Documentation

Calculates the Wilson Score interval. If (l,m,h) = wilson c x n, then m is the binary proportion and (l,h) it's c-confidence interval for x positive examples out of n observations. c is typically something like 0.05.

Binomial coefficient: \( \mbox{choose n k} = \frac{n!}{(n-k)! k!} \)

Try to estimate complexity of a whole from a sample. Suppose we sampled total things and among those singles occured only once. How many different things are there?

Let the total number be m. The copy number follows a Poisson distribution with paramter lambda. Let \( z := e^{\lambda} \), then we have:

\[ P( 0 ) = e^{-\lambda} = \frac{1}{z} \\ P( 1 ) = \lambda e^{-\lambda} = \frac{\ln z}{z} \\ P(\ge 1) = 1 - e^{-\lambda} = 1 - \frac{1}{z} \\ \] \[ \mbox{singles} = m \frac{\ln z}{z} \\ \mbox{total} = m \left( 1 - \frac{1}{z} \right) \\ \] \[ D := \frac{\mbox{total}}{\mbox{singles}} = (1 - \frac{1}{z}) * \frac{z}{\ln z} \\ f := z - 1 - D \ln z = 0 \]

To get z, we solve using Newton iteration and then substitute to get m:

\[ df/dz = 1 - D/z \\ z' = z - \frac{ z (z - 1 - D \ln z) }{ z - D } \\ m = \mbox{singles} * \frac{z}{\ln z} \]

It converges as long as the initial z is large enough, and 10D (in the line for zz below) appears to work well.
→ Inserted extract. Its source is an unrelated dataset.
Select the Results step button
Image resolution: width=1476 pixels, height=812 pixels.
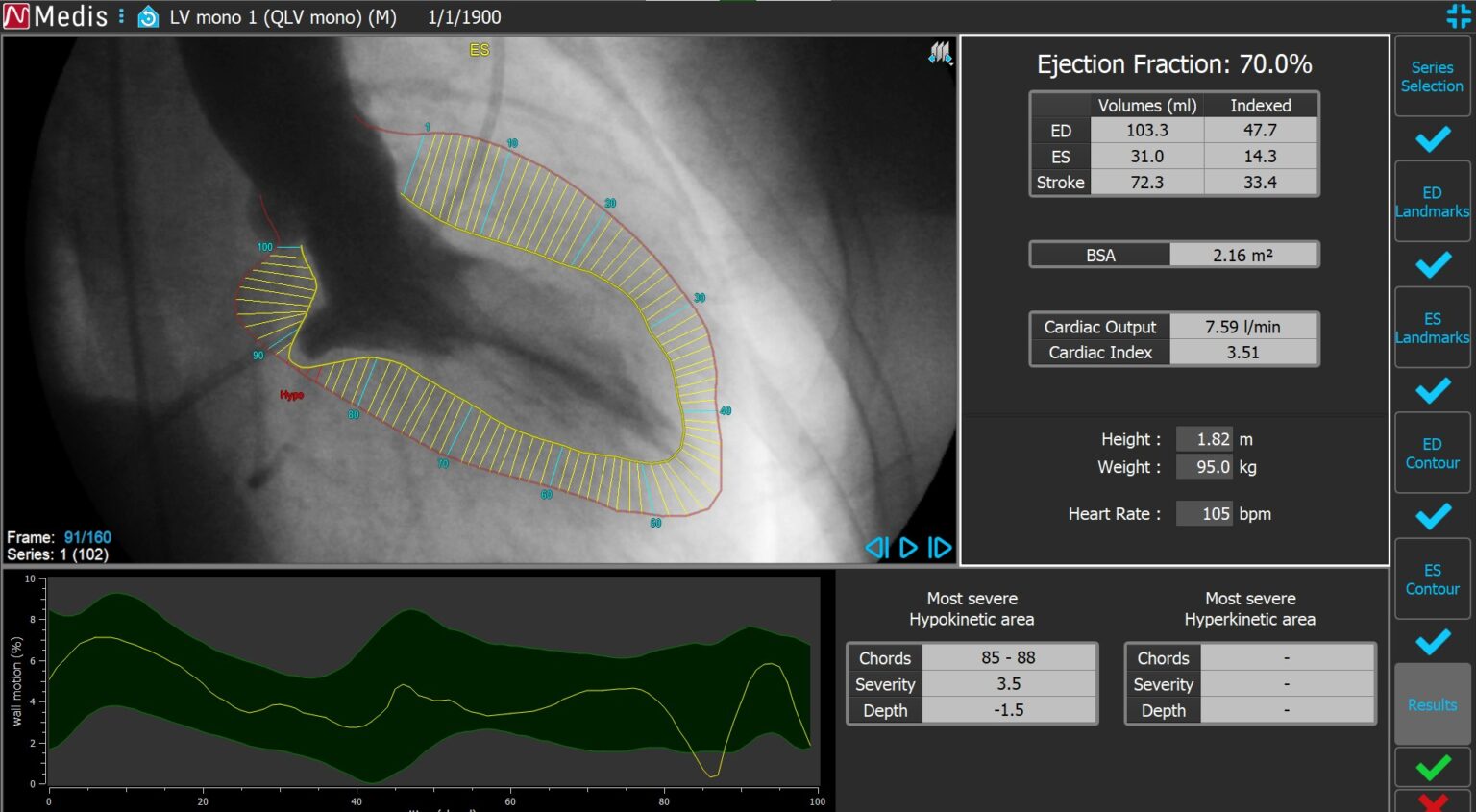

Computes log (1+x) to a relative precision of 10^-8 even for very small x. Stolen from http://www.johndcook.com/cpp_log_one_plus_x.html

Computes \( e^x - 1 \) to a relative precision of 10^-10 even for very small x. Stolen from http://www.johndcook.com/cpp_expm1.html

Computes \( \ln \left( e^x + e^y \right) \) without leaving the log domain and hence without losing precision.

Computes \( \ln (1 - e^x) \), following Martin Mächler.

Computes \( \ln (1 + e^x) \), following Martin Mächler.

Computes \( \ln ( \sum_i e^{x_i} ) \) sensibly. The list must be sorted in descending(!) order.

Computes \( \ln \left( c e^x + (1-c) e^y \right) \).